__Exercise instructions__: Format the stretch from the line containing "The height and width of the screenshot is (540, 720)." through the line containing "click(x=181, y=52)" as a numbered list, skipping blank lines and omitting the pictures.

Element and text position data
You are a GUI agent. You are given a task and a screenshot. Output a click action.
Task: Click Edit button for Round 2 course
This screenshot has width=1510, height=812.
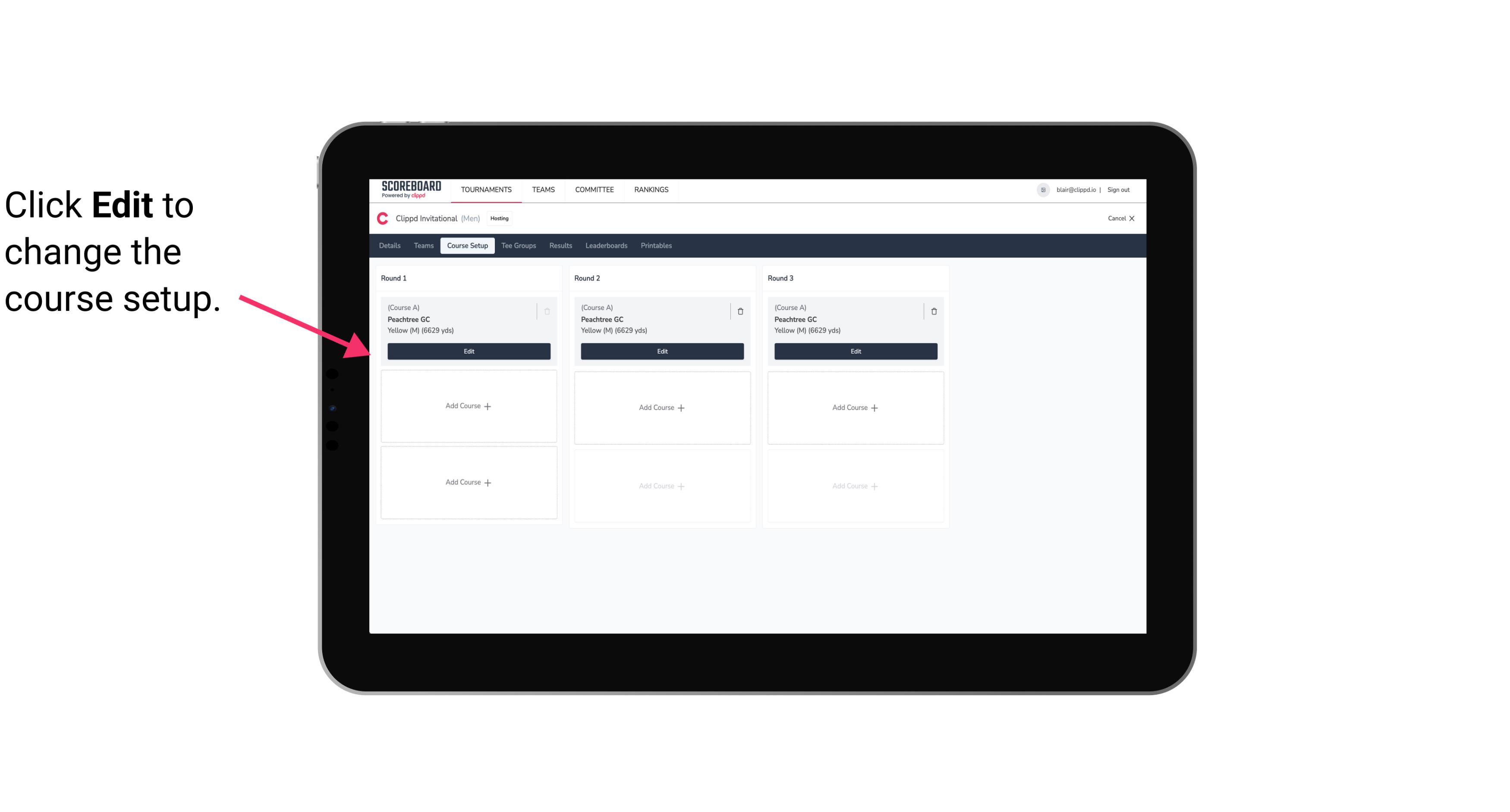pyautogui.click(x=661, y=351)
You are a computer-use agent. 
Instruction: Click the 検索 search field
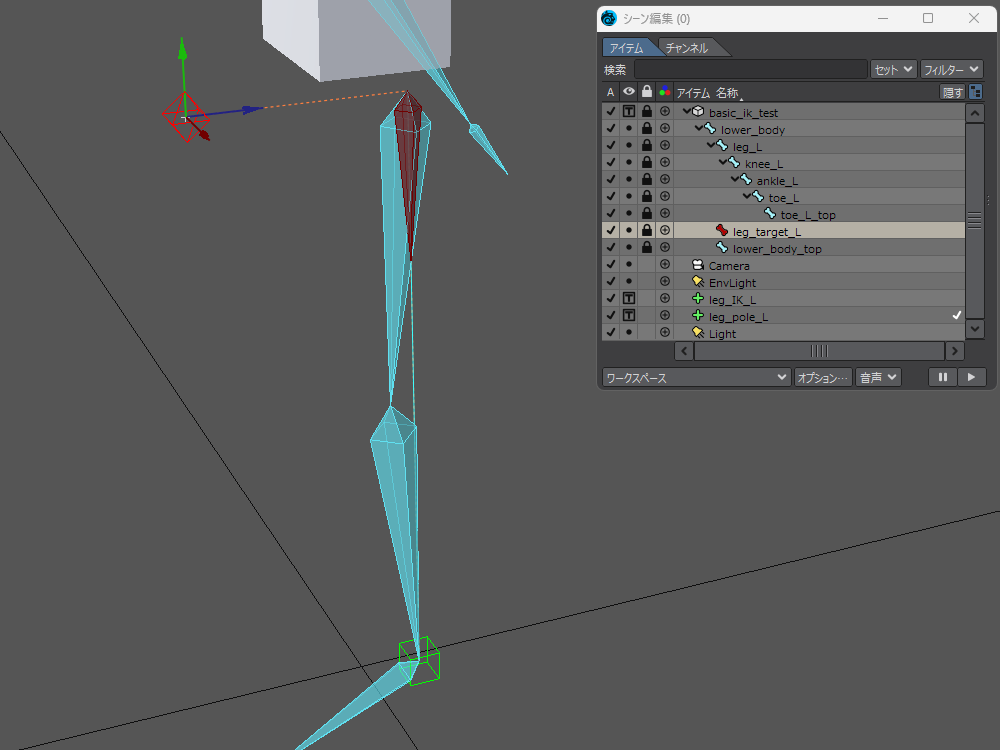click(750, 69)
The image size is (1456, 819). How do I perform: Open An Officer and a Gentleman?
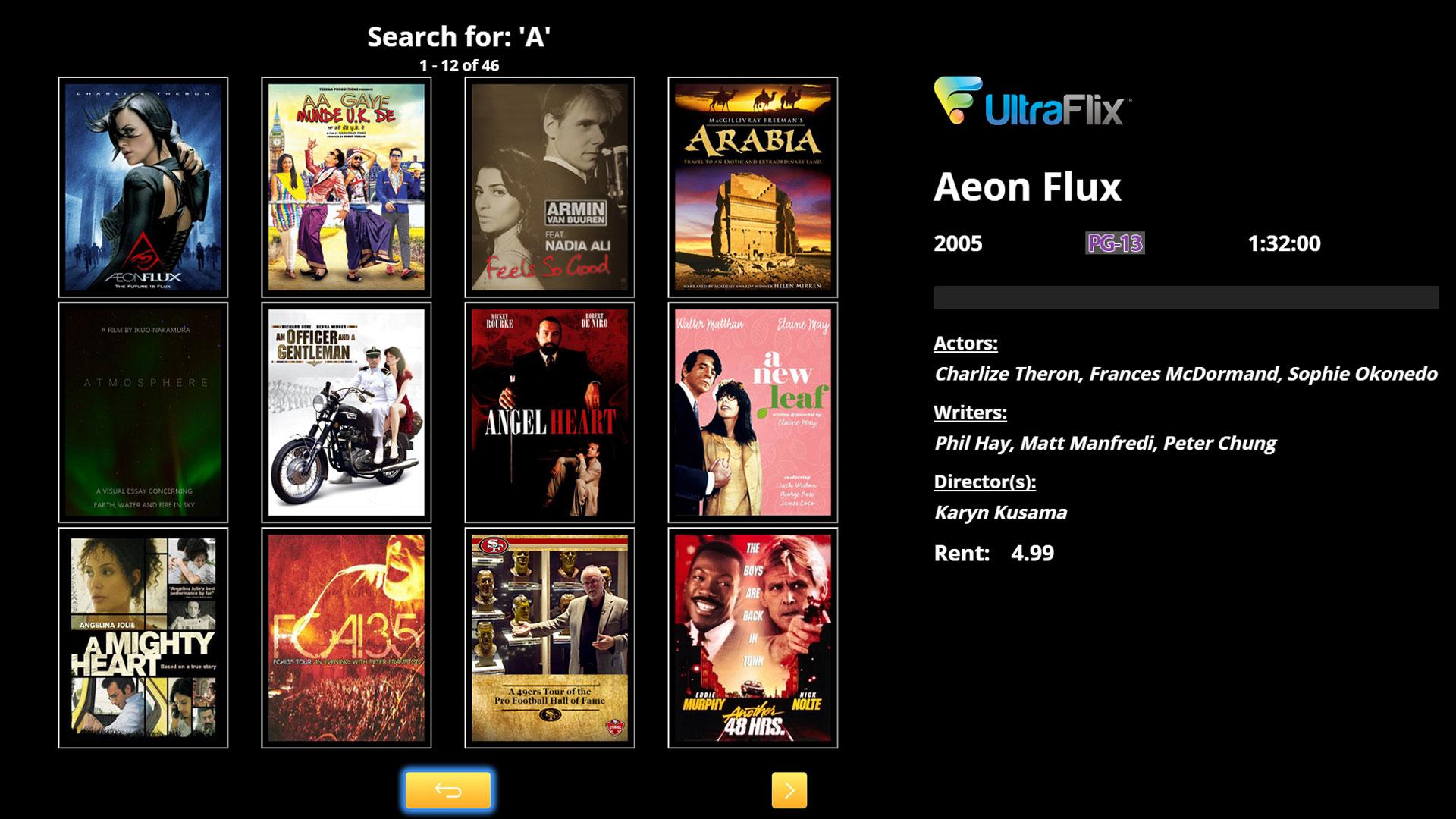pos(347,413)
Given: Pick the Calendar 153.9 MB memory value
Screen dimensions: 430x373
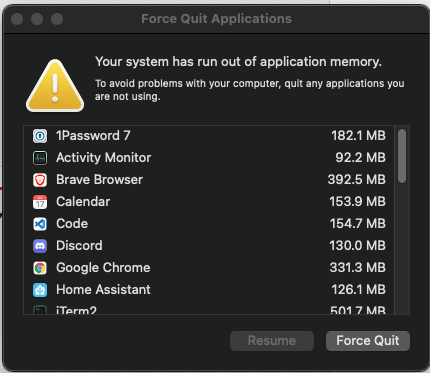Looking at the screenshot, I should (357, 201).
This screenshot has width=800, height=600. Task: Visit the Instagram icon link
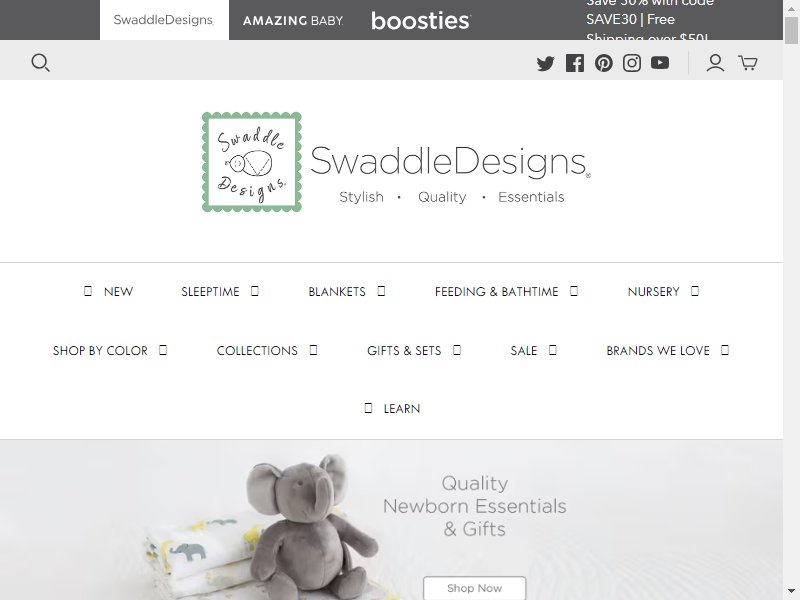[x=632, y=63]
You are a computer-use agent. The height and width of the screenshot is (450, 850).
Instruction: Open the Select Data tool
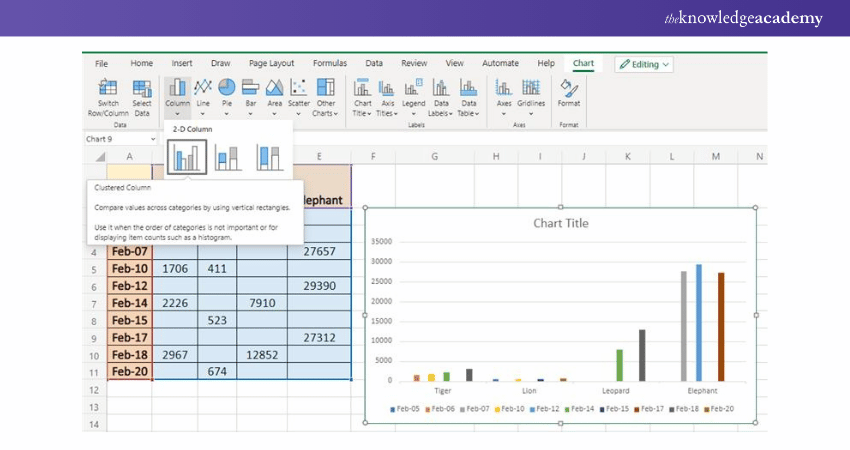point(142,88)
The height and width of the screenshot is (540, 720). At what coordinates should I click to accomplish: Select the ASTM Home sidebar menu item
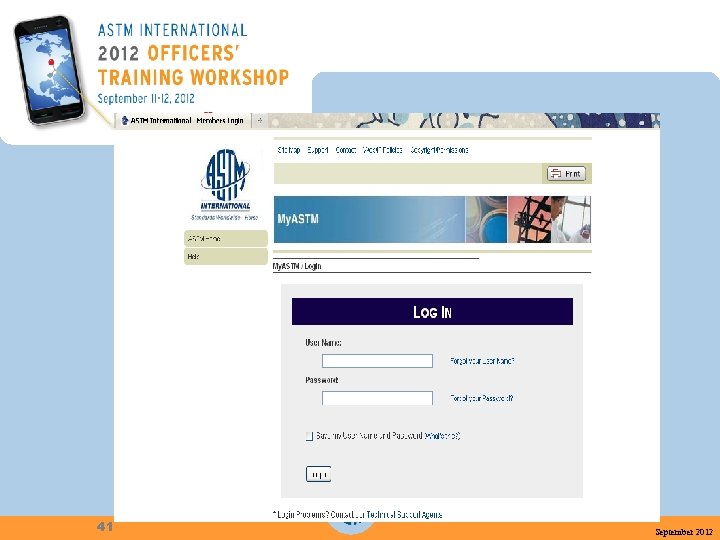click(225, 239)
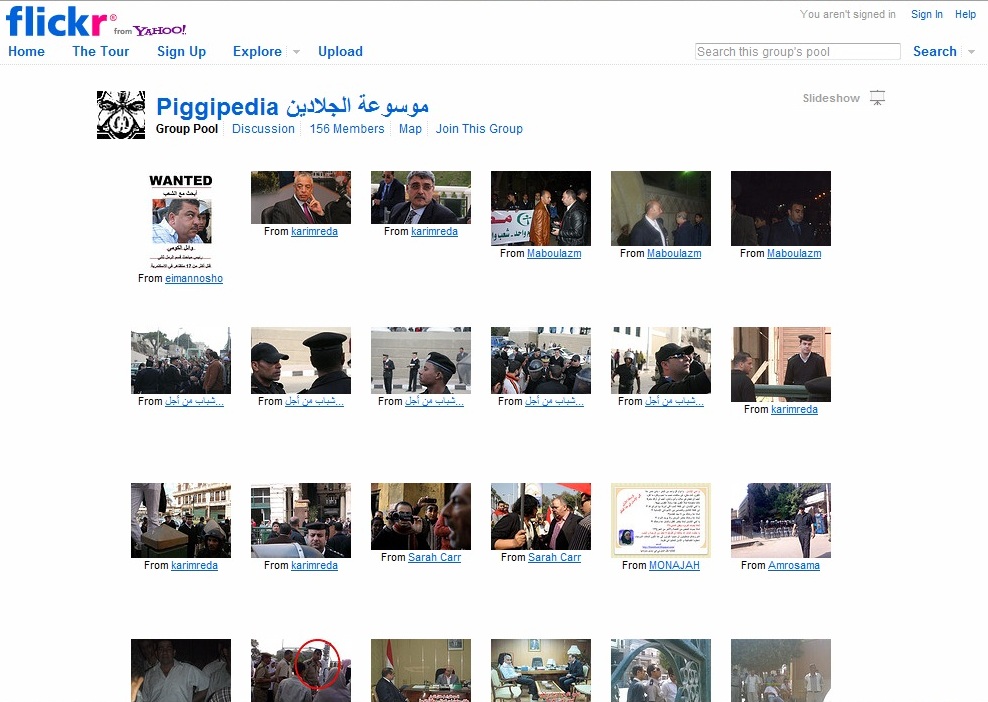Click the Sign Up navigation link
The image size is (988, 702).
click(x=181, y=52)
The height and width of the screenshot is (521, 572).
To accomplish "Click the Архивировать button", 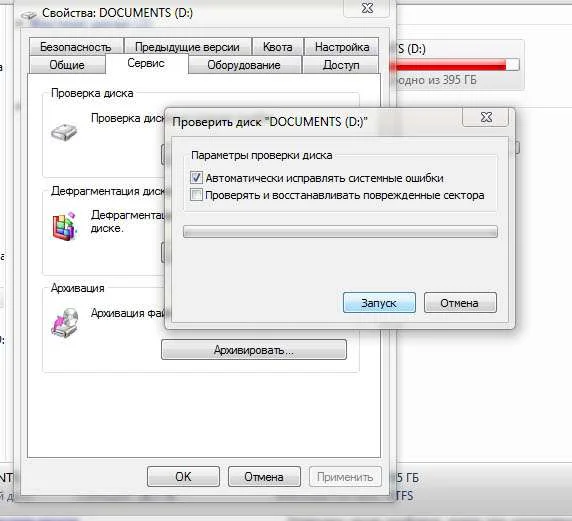I will click(254, 350).
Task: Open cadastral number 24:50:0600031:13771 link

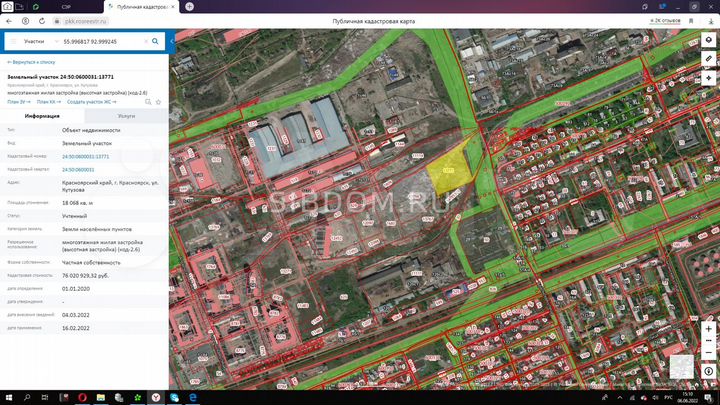Action: (85, 157)
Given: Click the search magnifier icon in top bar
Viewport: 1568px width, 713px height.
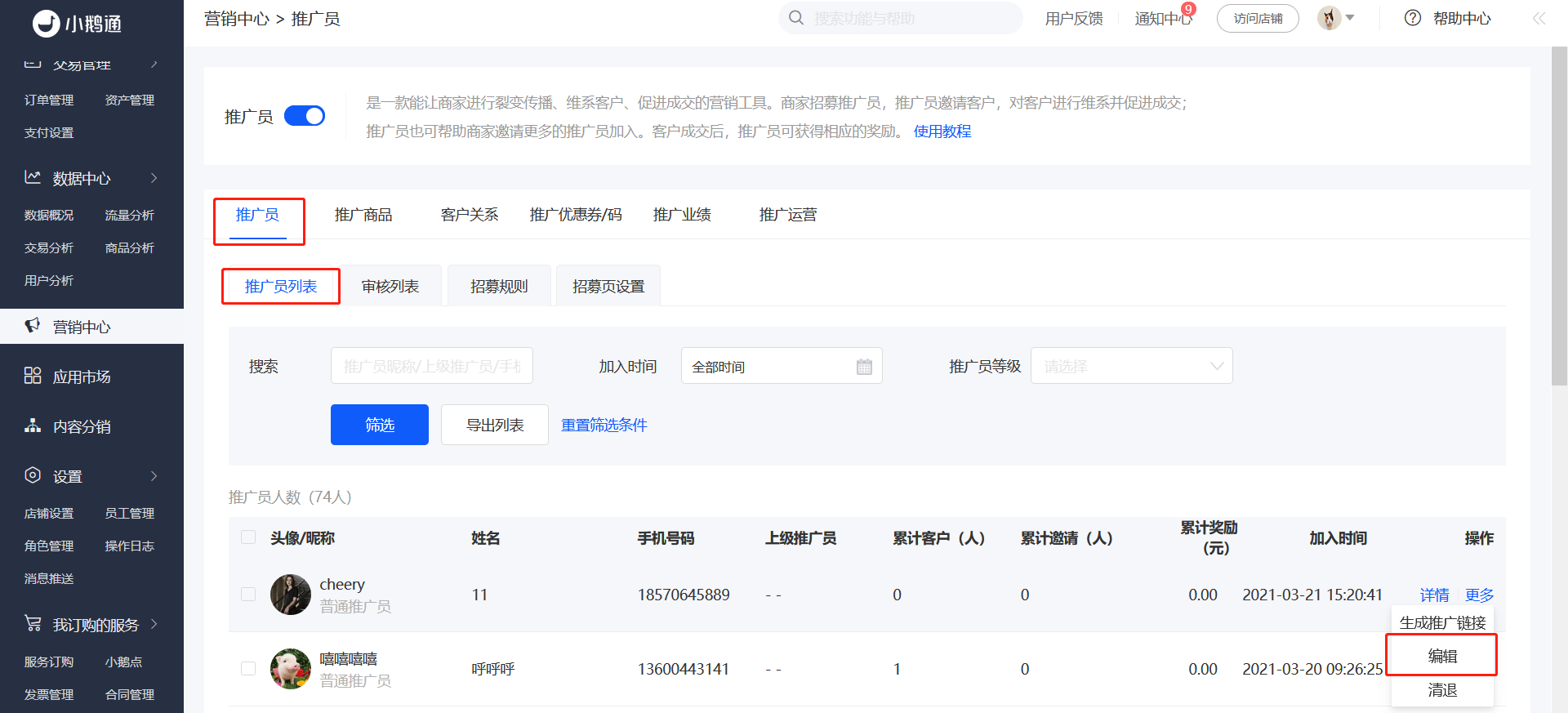Looking at the screenshot, I should tap(796, 18).
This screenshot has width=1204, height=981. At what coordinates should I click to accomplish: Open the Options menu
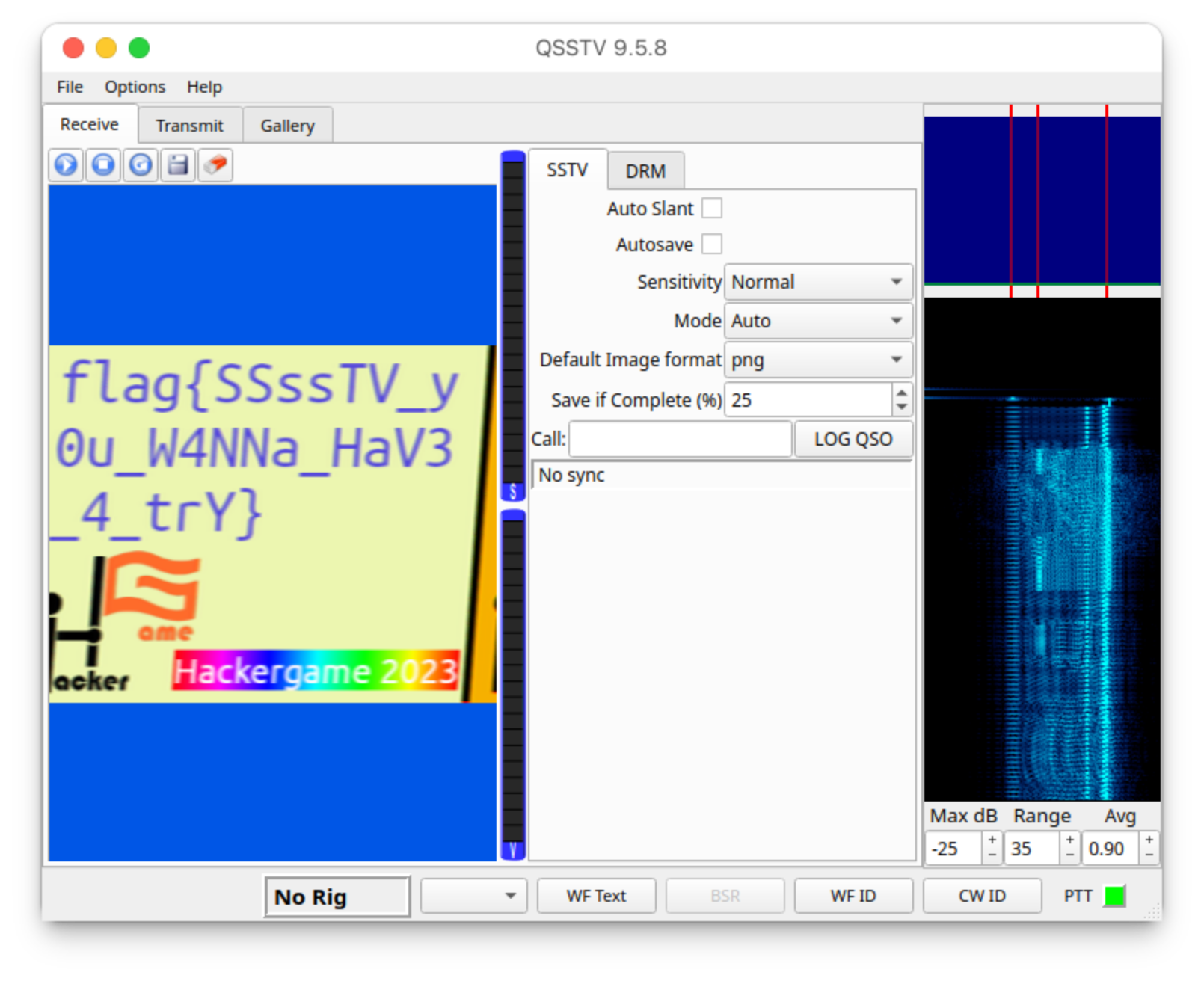click(135, 87)
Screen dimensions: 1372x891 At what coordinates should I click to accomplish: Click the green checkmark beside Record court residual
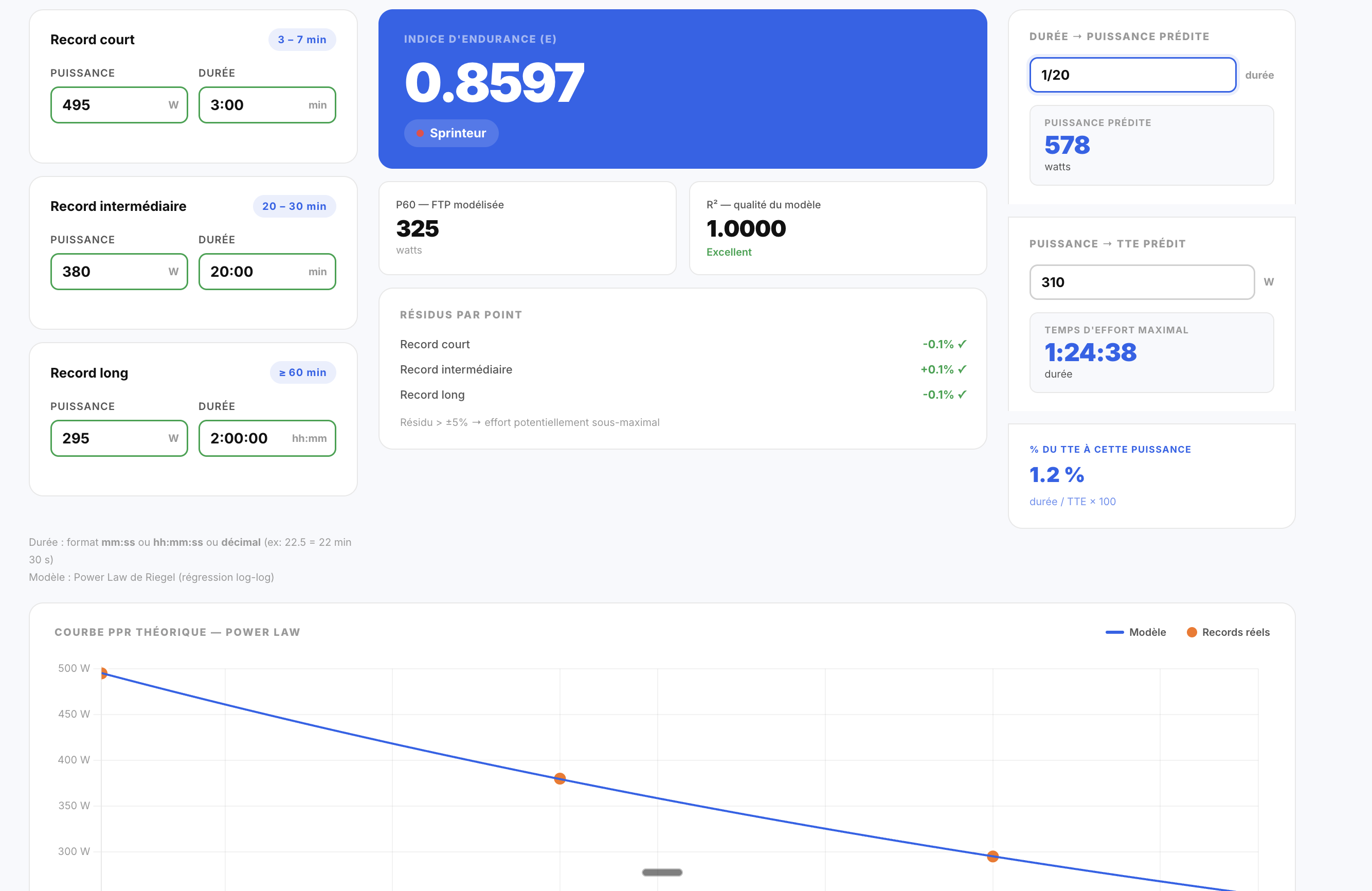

__Exercise response__:
1. The height and width of the screenshot is (540, 720). At what coordinates should I click to accomplish: Select the ASTM Home sidebar menu item
2. click(225, 239)
3. Click the Sign Up navigation link
4. The image size is (988, 702).
5. click(x=181, y=52)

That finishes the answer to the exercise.